My first reaction to this sudden and timely reminder of life as a governor last time round was to reflect on how far schooling, governing and working relationships had improved since then. My second was to go back to David Hargreaves’ report for the Inner London Education Authority on improving secondary schools, to remind myself what the teachers had objected to, and to find out if it had anything to contribute to the contemporary standards crusade.

However low teacher morale may seem today, and however sweeping contemporary tirades against shoddiness - and even darkness - in the classroom, the educational climate has been transformed on all fronts since it hit rock-bottom in the mid-Eighties.

Teachers’ action against Sir Keith Joseph’s stringent economic line stopped short of all-out strikes, but involved withholding goodwill. That meant refusing to cover for absent colleagues or attend out-of-school meetings and, in badly-hit areas such as inner London, a complete breakdown in school life. Children came in and were sent home like yo-yos from uncovered classes, a deputy head in one secondary school worked full-time sending out 11th-hour warning notes, and working parents despaired (which they admitted privately to governors, but didn’t like to say outright in front of teachers in those dark days).

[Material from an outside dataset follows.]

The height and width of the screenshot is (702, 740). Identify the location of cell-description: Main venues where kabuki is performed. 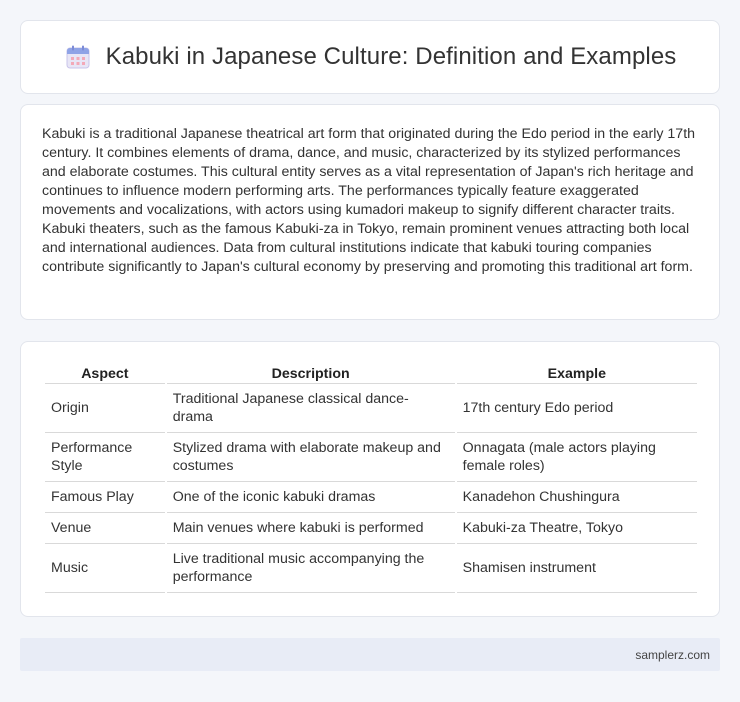
(310, 528).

Our governors’ meeting was included in the ban on extra-curricular activity although the teachers recognised (and probably feared) its relevance to them. As chair, I made sure governors discussed Hargreaves anyway, although that wasn’t enough to press the staff into implementation in the prevailing climate.

The Hargreaves Report was conceived at a time when local education authorities could develop policies of their own, and was one of several outstanding documents commissioned in the last days of the ILEA by Frances Morrell as leader and Sir William Stubbs as education officer, back in the days when he was still plain Bill.

Political and educational imperatives were to pursue achievement from the vantage point of working-class children, black children and girls, and Hargreaves’ brief was to examine the secondary curriculum and organisation with special reference to pupil underachievement and dissatisfaction with school - a theme that remains at the heart of rhetoric and reform. More than a hundred recommendations formed the basis of a five-year plan aimed at combating school rejection, improving pupil achievement and attendance, supporting teachers and heads, strengthening the curriculum and involving parents.

It was a pity so few London teachers wanted to go along with it, because what came later was a good deal more threatening, from Kenneth Baker’s national curriculum to his answer to the “goodwill” tactic - legislation setting out how many hours in a year a teacher should work. He was able to tear up the teachers’ pay and conditions machinery because everyone was sick of disruptive action.

Now the present Government seems ready to have another go at the working year, increasing its length in return for a pay rise, which could make sounder sense of a host of activities, from governor meetings to school drama, music and sport, as well as the curriculum.

Whether ministers and their advisers have any mind now to allow local authorities to develop their own educational policies is another matter, although the most innovative initiatives will bear no fruit if the industrial and political climate is against them. And that goes for education action zones too.

I am aware that the powers and duties of school governors have grown in a sobering way since I last had a seat on the board, and note from a recent TES governors’ page that OFSTED plans to grade us on a seven-point scale for performance in our strategic role. There is nothing like a new challenge, and I promise to do the same for them.